Reading on electronic devices like the iPad, Nook and Kindle revolutionized the publishing industry, with e-book sales now outpacing sales of hardcover books. But critics say some people actually get very little reading done on tablets like the iPad. Pop up messages, web browsing and video games often prove to be too much of a distraction for some users, says Ben Bajarin, principal at Creative Strategies, an industry analysis firm. Plus, many consumers still find it hard to read at length on the glossy screen, which creates a glare in the sunlight that makes it difficult for people who like to tote their books to the beach or the park, says Jeff Haynes, editor of TechBargains.com.
What's more, digital devices like the iPad can cause computer vision syndrome, the name given to that tired, bleary eyed feeling people get when they spend too much time staring at a screen, says Dr. Jim Sheedy, a director of the Vision Performance Institute at Pacific University in Forest Grove. And, people who hold the tablets too close to their face could be forcing their eyes to cross, which increases strain, he says. Sheedy recommends people stick with the 20-20-20 rule: Focus on something 20 feet away from you every 20 minutes for at least 20 seconds.

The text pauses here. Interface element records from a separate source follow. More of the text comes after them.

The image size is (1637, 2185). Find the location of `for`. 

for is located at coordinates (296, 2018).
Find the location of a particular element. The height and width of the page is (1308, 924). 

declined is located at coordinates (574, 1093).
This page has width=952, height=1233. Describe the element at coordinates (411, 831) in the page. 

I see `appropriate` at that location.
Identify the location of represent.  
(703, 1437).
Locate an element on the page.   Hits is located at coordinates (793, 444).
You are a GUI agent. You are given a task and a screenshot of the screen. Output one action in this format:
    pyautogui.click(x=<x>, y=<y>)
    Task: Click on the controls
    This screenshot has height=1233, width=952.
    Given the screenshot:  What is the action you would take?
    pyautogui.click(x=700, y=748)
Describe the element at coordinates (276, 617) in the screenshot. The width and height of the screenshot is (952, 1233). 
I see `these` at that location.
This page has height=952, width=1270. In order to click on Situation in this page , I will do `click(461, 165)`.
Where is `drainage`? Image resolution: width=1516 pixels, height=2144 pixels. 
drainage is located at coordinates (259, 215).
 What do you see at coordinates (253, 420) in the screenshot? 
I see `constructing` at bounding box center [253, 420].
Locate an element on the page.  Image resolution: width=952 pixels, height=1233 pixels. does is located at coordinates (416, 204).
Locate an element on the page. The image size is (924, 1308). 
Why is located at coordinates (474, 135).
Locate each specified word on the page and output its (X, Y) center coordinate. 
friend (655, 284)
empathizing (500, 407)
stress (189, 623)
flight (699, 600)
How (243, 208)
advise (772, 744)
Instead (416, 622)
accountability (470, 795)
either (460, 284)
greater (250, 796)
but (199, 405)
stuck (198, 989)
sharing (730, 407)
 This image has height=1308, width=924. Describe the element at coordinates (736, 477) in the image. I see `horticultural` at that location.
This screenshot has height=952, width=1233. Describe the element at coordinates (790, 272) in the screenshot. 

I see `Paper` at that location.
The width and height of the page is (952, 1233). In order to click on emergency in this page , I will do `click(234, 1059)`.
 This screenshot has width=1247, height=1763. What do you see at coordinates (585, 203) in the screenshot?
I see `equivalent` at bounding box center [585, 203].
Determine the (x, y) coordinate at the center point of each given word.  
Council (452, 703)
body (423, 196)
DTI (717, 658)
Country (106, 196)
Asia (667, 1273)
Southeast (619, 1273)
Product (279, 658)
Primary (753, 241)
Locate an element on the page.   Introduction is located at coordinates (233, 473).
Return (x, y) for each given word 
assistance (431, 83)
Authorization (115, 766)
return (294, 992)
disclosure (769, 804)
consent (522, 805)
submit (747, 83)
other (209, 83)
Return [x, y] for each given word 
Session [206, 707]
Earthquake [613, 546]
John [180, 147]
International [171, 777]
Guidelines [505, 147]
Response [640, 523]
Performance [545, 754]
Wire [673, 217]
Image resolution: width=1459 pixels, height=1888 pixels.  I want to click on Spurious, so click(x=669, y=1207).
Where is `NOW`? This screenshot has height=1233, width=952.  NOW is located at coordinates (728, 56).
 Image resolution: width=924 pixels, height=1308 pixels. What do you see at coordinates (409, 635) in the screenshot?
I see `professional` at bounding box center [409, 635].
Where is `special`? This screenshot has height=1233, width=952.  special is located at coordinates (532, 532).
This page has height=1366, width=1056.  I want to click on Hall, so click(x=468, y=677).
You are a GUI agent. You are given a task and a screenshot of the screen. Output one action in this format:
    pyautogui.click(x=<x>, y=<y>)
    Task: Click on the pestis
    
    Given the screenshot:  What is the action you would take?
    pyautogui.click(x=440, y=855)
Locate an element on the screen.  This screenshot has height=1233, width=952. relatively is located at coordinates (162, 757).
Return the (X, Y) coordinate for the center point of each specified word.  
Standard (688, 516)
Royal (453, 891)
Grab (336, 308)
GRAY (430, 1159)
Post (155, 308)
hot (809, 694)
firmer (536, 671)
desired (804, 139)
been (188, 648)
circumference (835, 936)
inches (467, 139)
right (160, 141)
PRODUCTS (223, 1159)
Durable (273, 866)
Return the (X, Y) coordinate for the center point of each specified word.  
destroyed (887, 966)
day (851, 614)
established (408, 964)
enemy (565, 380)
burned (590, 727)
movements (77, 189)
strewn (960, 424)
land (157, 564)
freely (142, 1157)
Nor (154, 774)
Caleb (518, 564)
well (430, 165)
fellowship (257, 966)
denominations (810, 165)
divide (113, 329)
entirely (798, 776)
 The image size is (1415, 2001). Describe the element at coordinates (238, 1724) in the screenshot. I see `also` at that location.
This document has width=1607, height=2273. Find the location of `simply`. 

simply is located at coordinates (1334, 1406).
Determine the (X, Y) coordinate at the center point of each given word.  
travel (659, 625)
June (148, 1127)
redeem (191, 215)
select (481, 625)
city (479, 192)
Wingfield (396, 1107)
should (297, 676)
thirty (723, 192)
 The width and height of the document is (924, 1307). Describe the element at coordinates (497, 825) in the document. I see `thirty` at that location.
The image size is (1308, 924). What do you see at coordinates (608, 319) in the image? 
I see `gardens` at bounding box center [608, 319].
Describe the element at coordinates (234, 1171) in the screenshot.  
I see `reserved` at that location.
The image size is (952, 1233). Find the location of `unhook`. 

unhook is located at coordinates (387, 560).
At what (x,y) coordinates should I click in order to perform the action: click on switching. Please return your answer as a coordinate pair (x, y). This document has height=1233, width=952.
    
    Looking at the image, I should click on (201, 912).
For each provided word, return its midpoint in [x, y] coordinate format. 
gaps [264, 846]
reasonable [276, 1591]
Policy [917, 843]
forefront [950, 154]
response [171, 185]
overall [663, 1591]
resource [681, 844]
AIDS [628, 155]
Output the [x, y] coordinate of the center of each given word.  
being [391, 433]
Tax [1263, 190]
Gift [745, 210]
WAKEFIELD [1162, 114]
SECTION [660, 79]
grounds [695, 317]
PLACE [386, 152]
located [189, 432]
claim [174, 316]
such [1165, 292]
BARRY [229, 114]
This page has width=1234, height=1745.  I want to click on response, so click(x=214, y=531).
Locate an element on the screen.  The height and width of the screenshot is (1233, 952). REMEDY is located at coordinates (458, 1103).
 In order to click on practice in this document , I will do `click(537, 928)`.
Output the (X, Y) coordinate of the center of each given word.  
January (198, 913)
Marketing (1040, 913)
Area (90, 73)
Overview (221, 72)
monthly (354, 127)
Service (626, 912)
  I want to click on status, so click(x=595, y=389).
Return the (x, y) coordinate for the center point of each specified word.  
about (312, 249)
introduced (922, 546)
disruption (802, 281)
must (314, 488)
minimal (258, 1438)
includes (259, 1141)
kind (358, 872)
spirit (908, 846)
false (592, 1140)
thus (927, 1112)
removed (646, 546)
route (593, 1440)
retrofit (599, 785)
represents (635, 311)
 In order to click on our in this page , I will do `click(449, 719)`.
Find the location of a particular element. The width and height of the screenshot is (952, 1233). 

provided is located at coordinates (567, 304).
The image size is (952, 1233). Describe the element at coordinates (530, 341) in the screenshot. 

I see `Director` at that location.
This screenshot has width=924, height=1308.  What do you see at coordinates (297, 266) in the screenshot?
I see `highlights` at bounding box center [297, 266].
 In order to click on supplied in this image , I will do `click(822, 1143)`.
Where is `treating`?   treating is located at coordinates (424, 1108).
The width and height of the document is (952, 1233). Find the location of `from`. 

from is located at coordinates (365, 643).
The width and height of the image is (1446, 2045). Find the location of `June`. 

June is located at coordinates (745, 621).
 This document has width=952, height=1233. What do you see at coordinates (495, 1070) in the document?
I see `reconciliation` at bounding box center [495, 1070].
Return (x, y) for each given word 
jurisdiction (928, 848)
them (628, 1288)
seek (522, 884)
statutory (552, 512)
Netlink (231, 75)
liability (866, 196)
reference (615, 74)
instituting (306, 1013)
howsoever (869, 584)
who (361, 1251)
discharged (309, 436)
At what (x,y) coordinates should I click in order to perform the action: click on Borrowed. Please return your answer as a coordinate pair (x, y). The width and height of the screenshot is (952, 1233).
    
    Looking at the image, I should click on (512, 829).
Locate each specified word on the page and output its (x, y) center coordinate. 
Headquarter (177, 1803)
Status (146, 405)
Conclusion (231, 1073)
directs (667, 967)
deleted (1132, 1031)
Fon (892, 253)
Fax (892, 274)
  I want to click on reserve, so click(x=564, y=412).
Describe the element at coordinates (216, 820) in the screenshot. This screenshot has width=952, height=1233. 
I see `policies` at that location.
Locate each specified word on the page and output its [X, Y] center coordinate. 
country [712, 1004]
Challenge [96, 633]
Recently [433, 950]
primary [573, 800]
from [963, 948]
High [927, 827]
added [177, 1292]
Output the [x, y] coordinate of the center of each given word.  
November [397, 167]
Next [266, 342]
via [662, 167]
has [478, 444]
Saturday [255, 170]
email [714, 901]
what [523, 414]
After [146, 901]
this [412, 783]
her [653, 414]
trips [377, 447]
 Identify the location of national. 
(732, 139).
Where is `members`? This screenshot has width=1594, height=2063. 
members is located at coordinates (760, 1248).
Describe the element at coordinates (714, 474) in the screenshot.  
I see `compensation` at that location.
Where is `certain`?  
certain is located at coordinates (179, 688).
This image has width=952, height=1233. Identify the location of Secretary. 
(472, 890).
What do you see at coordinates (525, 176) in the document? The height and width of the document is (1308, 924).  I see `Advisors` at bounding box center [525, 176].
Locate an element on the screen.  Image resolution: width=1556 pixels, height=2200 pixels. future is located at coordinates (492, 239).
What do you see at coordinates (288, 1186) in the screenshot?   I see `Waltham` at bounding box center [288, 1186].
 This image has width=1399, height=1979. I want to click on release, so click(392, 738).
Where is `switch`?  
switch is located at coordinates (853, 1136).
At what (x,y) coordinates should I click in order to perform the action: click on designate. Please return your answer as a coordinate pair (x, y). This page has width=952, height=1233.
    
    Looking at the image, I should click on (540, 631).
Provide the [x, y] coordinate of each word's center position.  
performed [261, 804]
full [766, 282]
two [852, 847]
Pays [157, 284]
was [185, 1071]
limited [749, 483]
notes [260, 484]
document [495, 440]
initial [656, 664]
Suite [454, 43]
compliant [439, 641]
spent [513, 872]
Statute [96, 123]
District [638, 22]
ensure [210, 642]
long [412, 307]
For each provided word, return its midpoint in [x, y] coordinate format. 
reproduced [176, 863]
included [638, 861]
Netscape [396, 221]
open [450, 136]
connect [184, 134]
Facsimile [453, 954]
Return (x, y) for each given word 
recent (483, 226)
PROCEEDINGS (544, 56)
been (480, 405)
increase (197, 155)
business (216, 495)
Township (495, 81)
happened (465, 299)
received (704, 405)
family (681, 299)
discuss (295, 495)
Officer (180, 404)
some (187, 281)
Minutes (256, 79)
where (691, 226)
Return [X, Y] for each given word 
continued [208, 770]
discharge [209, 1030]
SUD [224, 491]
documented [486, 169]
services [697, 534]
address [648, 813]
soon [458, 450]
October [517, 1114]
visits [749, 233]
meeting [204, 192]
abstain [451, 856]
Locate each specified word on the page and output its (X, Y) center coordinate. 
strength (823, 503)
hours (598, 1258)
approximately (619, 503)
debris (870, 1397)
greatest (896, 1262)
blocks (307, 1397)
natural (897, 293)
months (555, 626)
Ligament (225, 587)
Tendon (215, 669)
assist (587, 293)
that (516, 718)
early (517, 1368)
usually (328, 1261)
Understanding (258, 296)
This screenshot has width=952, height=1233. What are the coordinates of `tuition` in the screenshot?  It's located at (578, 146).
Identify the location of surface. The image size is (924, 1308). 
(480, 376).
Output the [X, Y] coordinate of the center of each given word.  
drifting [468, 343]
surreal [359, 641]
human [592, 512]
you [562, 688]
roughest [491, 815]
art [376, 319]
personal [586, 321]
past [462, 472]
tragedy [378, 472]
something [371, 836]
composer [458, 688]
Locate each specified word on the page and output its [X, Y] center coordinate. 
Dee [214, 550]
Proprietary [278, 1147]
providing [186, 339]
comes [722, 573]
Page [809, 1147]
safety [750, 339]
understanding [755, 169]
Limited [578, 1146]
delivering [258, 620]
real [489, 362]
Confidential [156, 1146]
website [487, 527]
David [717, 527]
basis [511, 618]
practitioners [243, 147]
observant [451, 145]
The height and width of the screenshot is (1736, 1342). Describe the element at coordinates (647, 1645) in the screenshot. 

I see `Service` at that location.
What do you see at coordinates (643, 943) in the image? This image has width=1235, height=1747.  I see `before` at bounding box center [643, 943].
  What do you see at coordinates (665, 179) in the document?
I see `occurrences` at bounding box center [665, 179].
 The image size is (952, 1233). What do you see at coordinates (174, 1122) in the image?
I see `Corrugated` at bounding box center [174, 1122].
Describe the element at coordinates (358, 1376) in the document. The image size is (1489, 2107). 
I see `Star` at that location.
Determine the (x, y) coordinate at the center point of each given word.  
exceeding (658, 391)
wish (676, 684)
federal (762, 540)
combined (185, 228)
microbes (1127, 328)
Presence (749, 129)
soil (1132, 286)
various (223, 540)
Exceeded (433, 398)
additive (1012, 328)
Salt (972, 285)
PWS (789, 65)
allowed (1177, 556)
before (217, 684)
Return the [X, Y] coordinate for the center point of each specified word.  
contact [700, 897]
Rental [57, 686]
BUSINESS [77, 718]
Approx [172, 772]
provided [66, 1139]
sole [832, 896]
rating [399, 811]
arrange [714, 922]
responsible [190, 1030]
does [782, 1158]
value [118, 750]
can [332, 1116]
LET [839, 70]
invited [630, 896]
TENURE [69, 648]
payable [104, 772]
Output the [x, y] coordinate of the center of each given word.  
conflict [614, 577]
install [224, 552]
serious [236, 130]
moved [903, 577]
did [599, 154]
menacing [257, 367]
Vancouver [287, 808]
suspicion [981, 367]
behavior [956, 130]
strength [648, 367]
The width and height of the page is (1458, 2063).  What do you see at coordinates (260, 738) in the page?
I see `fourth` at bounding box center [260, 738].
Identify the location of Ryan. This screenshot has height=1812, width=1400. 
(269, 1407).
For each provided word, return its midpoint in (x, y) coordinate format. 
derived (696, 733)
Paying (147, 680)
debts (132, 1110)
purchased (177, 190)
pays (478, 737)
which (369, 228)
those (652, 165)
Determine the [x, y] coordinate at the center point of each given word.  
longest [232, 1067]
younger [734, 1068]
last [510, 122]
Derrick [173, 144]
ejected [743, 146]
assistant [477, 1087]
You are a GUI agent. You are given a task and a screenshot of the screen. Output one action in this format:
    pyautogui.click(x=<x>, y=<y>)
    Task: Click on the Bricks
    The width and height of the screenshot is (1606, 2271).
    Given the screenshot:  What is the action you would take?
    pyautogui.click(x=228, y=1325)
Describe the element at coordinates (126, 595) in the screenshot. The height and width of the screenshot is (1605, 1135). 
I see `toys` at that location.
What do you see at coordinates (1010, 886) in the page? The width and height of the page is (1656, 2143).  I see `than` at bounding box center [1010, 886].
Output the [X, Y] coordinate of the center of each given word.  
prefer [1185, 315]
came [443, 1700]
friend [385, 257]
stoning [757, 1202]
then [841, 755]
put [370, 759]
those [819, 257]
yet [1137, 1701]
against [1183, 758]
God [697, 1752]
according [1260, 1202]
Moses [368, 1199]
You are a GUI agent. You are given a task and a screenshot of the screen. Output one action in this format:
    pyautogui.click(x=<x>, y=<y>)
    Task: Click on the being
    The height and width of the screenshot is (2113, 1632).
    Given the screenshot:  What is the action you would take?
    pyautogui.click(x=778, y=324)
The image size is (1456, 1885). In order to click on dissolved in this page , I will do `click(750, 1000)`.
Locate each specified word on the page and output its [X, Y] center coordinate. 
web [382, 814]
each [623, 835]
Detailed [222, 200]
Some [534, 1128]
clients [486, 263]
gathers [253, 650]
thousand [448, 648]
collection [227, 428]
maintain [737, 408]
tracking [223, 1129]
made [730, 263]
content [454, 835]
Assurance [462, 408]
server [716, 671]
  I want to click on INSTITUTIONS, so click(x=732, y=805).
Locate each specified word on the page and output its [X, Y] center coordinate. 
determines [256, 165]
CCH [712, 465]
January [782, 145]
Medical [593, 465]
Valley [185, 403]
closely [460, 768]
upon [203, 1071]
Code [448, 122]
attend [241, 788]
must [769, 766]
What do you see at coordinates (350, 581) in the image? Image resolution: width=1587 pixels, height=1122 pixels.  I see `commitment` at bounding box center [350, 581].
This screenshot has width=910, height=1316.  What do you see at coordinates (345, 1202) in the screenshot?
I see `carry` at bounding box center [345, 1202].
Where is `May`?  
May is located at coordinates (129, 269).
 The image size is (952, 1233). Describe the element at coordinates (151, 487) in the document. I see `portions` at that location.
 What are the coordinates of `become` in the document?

To be sure, many users might find Apple has improved the reading experience with its new "retina display," a higher resolution screen available on the new iPad that allows for crisper images and text, says Bajarin. The beige background used on most reading apps should also reduce strain while reading, he says.
5. "Drop me and I'm done."
As many people toting around cracked devices will attest, the iPad's Achilles heel is its glass screen. About 10% of iPad 2 users reported accidental damage within the first year of owning their tablets, according to insurance agent Square Trade, which analyzed data from 50,000 customers. That rate of breakages may increase with the new iPad, based on the results of a recent drop test the company performed, says Vince Tseng, vice president of marketing for Square Trade. Though both iPads shattered when dropped face down from waist height the new damage on the new iPad was more severe.
This fragility usually means consumers need to spend more cash on a protective case, which can make the sleek tablet feel bulky and heavy. That's why iPad user Beckford was in the habit of leaving his iPad out of its iLuv Portfolio case while at home. That is, until a few weeks ago, when he accidentally knocked it off of a chair while it was charging. Now he has a semi-circle shaped crack along the length of the screen to remind him to keep the machine in the case. "It was painful, very painful," says Beckford.
Apple could make the glass more durable by using a thicker version of damage resistance glass, says Haynes. Of course, iPad users might have avoided many of those incidents reported to Square Trade by exercising a bit more caution, says Tseng, citing one consumer whose iPad was damaged when her toddler threw it out of a moving car. And the iPad's fragility has yet to stop people from buying it, says Rotman Epps.